To forge ahead, HR leaders need to partner with IT to strengthen digital platforms while garnering support from the C-suite. There are challenges to both.
In a recent Gartner Corporate Leadership Council study, HR digitalization is featured as one of the most pressing concerns for both CEOs and CHROs. That shouldn't be a surprise. For the past few years, digital transformation has been a continual challenged for many organizations as new technology and tools become available and the interest in automation, metrics, data, and what you can do with them continues to rapidly evolve.
As Gartner defines it, digitalization refers to "the use of digital technologies to change a business model and provide new revenue and value-producing opportunities." Such a transformation requires organizational practices, processes and culture to revolve around the new business model.
In practice, this transition has been a challenge for most organizations. Gartner's research shows that while 94 percent of CHROs are pursuing digital initiatives, 61 percent say they don't feel prepared to manage those efforts. To navigate these muddy waters, HR leaders should look to partner with IT to strengthen digital platforms, while also garnering support from the C-suite to ensure top-down buy-in.
Partnering With IT
The mission to update existing technology is often an existential one for businesses. A recent Dell and Intel Future Workforce study found that 42 percent of millennials are willing to quit a job if the company's technology isn't up to standard. It's easy to see how this perception can cascade throughout a business with negative effects.

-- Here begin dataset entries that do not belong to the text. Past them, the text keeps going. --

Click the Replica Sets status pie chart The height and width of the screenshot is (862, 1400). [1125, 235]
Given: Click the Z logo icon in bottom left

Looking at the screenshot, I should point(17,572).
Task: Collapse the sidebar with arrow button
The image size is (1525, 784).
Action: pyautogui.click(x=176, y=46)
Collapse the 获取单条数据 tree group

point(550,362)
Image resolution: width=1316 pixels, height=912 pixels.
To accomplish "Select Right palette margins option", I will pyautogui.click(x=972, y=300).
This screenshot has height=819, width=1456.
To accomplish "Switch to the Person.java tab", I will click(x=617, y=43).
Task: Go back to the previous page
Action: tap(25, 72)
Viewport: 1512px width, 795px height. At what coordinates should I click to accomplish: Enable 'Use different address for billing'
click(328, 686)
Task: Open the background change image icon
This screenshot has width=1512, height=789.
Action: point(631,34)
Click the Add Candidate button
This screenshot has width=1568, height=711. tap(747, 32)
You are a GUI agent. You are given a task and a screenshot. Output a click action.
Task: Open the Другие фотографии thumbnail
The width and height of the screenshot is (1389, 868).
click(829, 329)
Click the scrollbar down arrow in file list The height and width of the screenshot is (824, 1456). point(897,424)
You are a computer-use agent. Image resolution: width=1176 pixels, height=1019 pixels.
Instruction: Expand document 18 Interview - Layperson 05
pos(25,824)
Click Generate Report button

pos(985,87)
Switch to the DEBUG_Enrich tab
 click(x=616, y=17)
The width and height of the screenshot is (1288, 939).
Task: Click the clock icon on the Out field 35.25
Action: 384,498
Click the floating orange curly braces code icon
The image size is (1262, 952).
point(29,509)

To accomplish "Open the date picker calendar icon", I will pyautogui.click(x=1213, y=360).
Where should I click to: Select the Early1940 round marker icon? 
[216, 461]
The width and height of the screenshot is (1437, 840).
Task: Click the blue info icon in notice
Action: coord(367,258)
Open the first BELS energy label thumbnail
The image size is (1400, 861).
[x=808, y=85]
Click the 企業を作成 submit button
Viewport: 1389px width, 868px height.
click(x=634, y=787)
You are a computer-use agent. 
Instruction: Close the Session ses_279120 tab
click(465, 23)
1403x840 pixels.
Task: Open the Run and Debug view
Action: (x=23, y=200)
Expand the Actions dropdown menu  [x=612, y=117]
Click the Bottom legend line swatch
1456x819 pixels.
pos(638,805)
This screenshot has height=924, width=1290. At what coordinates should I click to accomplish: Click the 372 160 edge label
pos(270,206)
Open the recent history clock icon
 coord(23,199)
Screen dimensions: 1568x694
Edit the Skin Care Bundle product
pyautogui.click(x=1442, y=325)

To do their job effectively, HR leadership needs to be as tech savvy as possible. When that's not the case, it's often because the technology is a new component of HR's role and experience. As a result, HR often speaks a different language than CIOs. CIO's roles have also changed with technology. Keeping things running used to be CIOs predominant job function. Now they are becoming more proactive about reaching business goals because tehnology is becoming so integral to how organizations run. Some CIOs might even have a secondary title, like head of business transformation.
With both roles evolving around and because of tech, HR and CIO's have an opportunity to become effective strategic partners. To do that, regular communication is essential. CHROs should be regularly attending IT team meetings and vise versa. Experts say it's also important to involve IT in all purchasing decisions from the start rather than waiting to talk to them about data integration and implementation after a selection is made. Finally, designate someone to oversee all HR tech projects, rather than divide such management by function (head of compensation or head of staffing). This will simplify the execution of IT projects.
C-Suite Support Is Key
Another integral component to HR digitalization is getting buy-in from the C-suite. Typically, about a half-dozen people need to sign off on large, B2B purchases. Convincing them to endorse a solution that you have identified as the best course of action will more than likely require some sales finesse.
Like a seasoned sales exec, identify pain points within the organization and make a strong business case that your solution is beneficial over the long term. That means offering execs data, linking the solution to company-wide objectives and setting realistic goals for the project and it's completion timeline.
It's also important to speak in their language. CEOs see things in terms of revenues, growth and expenses, so it's best to frame the discussion along those lines. For example, translate headcount into dollars and demonstrate the effects of headcount reductions on the bottom line.
CHROs find themselves straddling two worlds. On the one hand, there's pressure for organizations to modernize their internal operations and ensure the interfaces employees use are in line with their consumer experiences. On the other hand, the C-suite can view HR as a cost center and aim to limit its budget.
Resolving this tension requires more tools than HR execs have used in the past. The upside for successfully digitizing your business, however, can be dramatic. For CHROs to be successful, they need to become adept at reconciling these tensions.